Directions: Copy every record below exactly.

Records provided:

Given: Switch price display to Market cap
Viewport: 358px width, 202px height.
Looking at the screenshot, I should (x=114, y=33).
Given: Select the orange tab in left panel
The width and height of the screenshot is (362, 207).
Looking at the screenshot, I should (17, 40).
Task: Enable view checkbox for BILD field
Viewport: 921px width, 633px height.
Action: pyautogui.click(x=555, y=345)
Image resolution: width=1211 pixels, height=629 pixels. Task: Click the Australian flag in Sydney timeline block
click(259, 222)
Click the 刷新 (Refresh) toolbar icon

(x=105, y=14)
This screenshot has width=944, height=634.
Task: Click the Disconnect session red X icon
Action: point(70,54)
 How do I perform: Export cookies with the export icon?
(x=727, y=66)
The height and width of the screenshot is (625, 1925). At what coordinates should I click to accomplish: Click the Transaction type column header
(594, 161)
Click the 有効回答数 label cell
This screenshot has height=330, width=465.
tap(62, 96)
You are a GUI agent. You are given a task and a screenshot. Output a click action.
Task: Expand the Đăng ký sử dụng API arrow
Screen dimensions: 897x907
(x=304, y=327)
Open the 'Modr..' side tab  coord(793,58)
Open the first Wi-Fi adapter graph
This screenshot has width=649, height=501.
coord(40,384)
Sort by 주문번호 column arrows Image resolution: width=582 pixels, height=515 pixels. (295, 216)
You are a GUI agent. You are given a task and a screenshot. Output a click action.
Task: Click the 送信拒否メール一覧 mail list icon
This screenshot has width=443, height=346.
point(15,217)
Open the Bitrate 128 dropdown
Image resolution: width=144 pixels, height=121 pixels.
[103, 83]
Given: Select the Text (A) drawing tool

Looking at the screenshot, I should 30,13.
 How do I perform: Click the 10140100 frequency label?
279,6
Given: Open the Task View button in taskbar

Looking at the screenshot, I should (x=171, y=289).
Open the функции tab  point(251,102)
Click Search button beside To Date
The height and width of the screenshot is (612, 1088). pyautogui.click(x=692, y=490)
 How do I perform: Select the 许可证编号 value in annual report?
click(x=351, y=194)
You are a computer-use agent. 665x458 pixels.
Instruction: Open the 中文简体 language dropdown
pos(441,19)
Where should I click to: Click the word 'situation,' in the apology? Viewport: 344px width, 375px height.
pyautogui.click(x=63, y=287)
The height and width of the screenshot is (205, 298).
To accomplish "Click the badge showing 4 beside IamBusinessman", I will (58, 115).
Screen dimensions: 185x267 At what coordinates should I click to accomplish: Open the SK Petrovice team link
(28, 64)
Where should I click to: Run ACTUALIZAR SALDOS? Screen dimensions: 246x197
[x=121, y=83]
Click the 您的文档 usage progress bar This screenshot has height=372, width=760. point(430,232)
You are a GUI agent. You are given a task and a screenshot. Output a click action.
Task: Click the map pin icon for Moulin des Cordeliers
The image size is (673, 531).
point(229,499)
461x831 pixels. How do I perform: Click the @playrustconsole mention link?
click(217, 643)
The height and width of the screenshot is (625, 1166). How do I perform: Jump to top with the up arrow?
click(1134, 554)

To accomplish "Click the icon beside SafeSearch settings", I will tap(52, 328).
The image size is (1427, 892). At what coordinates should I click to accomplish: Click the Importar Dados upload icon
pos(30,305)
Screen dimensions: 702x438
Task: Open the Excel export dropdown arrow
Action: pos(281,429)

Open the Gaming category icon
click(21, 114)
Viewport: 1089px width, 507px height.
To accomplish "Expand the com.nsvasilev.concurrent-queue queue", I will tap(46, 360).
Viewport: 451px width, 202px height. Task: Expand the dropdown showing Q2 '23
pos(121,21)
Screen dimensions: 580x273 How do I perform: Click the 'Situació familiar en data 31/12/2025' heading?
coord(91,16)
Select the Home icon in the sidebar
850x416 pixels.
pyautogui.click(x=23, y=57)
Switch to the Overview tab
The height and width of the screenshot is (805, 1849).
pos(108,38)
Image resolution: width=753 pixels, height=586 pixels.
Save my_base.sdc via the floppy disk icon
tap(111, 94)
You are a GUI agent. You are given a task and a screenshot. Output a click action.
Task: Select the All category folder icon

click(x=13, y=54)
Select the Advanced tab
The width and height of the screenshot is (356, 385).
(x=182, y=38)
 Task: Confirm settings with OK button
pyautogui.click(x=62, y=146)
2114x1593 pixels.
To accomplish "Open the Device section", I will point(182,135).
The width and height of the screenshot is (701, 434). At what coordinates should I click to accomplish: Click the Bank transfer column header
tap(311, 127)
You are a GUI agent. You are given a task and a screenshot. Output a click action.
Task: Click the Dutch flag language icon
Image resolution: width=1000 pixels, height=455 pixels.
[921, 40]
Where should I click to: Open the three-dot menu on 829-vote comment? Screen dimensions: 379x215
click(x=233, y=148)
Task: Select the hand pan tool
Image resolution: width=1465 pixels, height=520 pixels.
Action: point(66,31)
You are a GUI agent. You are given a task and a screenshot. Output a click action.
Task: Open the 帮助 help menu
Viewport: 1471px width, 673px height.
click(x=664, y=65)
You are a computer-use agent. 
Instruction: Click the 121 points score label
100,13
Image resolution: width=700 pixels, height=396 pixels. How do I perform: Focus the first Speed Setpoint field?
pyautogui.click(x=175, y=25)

Task response:
Given: Switch price display to Market cap
Viewport: 358px width, 202px height.
Looking at the screenshot, I should (x=114, y=33).
Given: Select the orange tab in left panel
The width and height of the screenshot is (362, 207).
Looking at the screenshot, I should (17, 40).
Task: Enable view checkbox for BILD field
Viewport: 921px width, 633px height.
Action: pyautogui.click(x=555, y=345)
Image resolution: width=1211 pixels, height=629 pixels. Task: Click the Australian flag in Sydney timeline block
click(259, 222)
Click the 刷新 (Refresh) toolbar icon

(x=105, y=14)
This screenshot has width=944, height=634.
Task: Click the Disconnect session red X icon
Action: point(70,54)
 How do I perform: Export cookies with the export icon?
(x=727, y=66)
The height and width of the screenshot is (625, 1925). At what coordinates should I click to accomplish: Click the Transaction type column header
(594, 161)
Click the 有効回答数 label cell
This screenshot has height=330, width=465.
tap(62, 96)
You are a GUI agent. You are given a task and a screenshot. Output a click action.
Task: Expand the Đăng ký sử dụng API arrow
Screen dimensions: 897x907
(x=304, y=327)
Open the 'Modr..' side tab  coord(793,58)
Open the first Wi-Fi adapter graph
This screenshot has width=649, height=501.
coord(40,384)
Sort by 주문번호 column arrows Image resolution: width=582 pixels, height=515 pixels. (295, 216)
You are a GUI agent. You are given a task and a screenshot. Output a click action.
Task: Click the 送信拒否メール一覧 mail list icon
This screenshot has width=443, height=346.
point(15,217)
Open the Bitrate 128 dropdown
Image resolution: width=144 pixels, height=121 pixels.
[103, 83]
Given: Select the Text (A) drawing tool

Looking at the screenshot, I should 30,13.
 How do I perform: Click the 10140100 frequency label?
279,6
Given: Open the Task View button in taskbar

Looking at the screenshot, I should (x=171, y=289).
Open the функции tab  point(251,102)
Click Search button beside To Date
The height and width of the screenshot is (612, 1088). pyautogui.click(x=692, y=490)
 How do I perform: Select the 许可证编号 value in annual report?
click(x=351, y=194)
You are a computer-use agent. 665x458 pixels.
Instruction: Open the 中文简体 language dropdown
pos(441,19)
Where should I click to: Click the word 'situation,' in the apology? Viewport: 344px width, 375px height.
pyautogui.click(x=63, y=287)
The height and width of the screenshot is (205, 298).
To accomplish "Click the badge showing 4 beside IamBusinessman", I will (58, 115).
Screen dimensions: 185x267 At what coordinates should I click to accomplish: Open the SK Petrovice team link
(28, 64)
Where should I click to: Run ACTUALIZAR SALDOS? Screen dimensions: 246x197
[x=121, y=83]
Click the 您的文档 usage progress bar This screenshot has height=372, width=760. point(430,232)
You are a GUI agent. You are given a task and a screenshot. Output a click action.
Task: Click the map pin icon for Moulin des Cordeliers
The image size is (673, 531).
point(229,499)
461x831 pixels. How do I perform: Click the @playrustconsole mention link?
click(217, 643)
The height and width of the screenshot is (625, 1166). How do I perform: Jump to top with the up arrow?
click(1134, 554)

To accomplish "Click the icon beside SafeSearch settings", I will tap(52, 328).
The image size is (1427, 892). At what coordinates should I click to accomplish: Click the Importar Dados upload icon
pos(30,305)
Screen dimensions: 702x438
Task: Open the Excel export dropdown arrow
Action: pos(281,429)

Open the Gaming category icon
click(21, 114)
Viewport: 1089px width, 507px height.
To accomplish "Expand the com.nsvasilev.concurrent-queue queue", I will tap(46, 360).
Viewport: 451px width, 202px height. Task: Expand the dropdown showing Q2 '23
pos(121,21)
Screen dimensions: 580x273 How do I perform: Click the 'Situació familiar en data 31/12/2025' heading?
coord(91,16)
Select the Home icon in the sidebar
850x416 pixels.
pyautogui.click(x=23, y=57)
Switch to the Overview tab
The height and width of the screenshot is (805, 1849).
pos(108,38)
Image resolution: width=753 pixels, height=586 pixels.
Save my_base.sdc via the floppy disk icon
tap(111, 94)
You are a GUI agent. You are given a task and a screenshot. Output a click action.
Task: Select the All category folder icon

click(x=13, y=54)
Select the Advanced tab
The width and height of the screenshot is (356, 385).
(x=182, y=38)
 Task: Confirm settings with OK button
pyautogui.click(x=62, y=146)
2114x1593 pixels.
To accomplish "Open the Device section", I will point(182,135).
The width and height of the screenshot is (701, 434). At what coordinates should I click to accomplish: Click the Bank transfer column header
tap(311, 127)
You are a GUI agent. You are given a task and a screenshot. Output a click action.
Task: Click the Dutch flag language icon
Image resolution: width=1000 pixels, height=455 pixels.
[921, 40]
Where should I click to: Open the three-dot menu on 829-vote comment? Screen dimensions: 379x215
click(x=233, y=148)
Task: Select the hand pan tool
Image resolution: width=1465 pixels, height=520 pixels.
Action: point(66,31)
You are a GUI agent. You are given a task and a screenshot. Output a click action.
Task: Open the 帮助 help menu
Viewport: 1471px width, 673px height.
click(x=664, y=65)
You are a computer-use agent. 
Instruction: Click the 121 points score label
100,13
Image resolution: width=700 pixels, height=396 pixels. How do I perform: Focus the first Speed Setpoint field?
pyautogui.click(x=175, y=25)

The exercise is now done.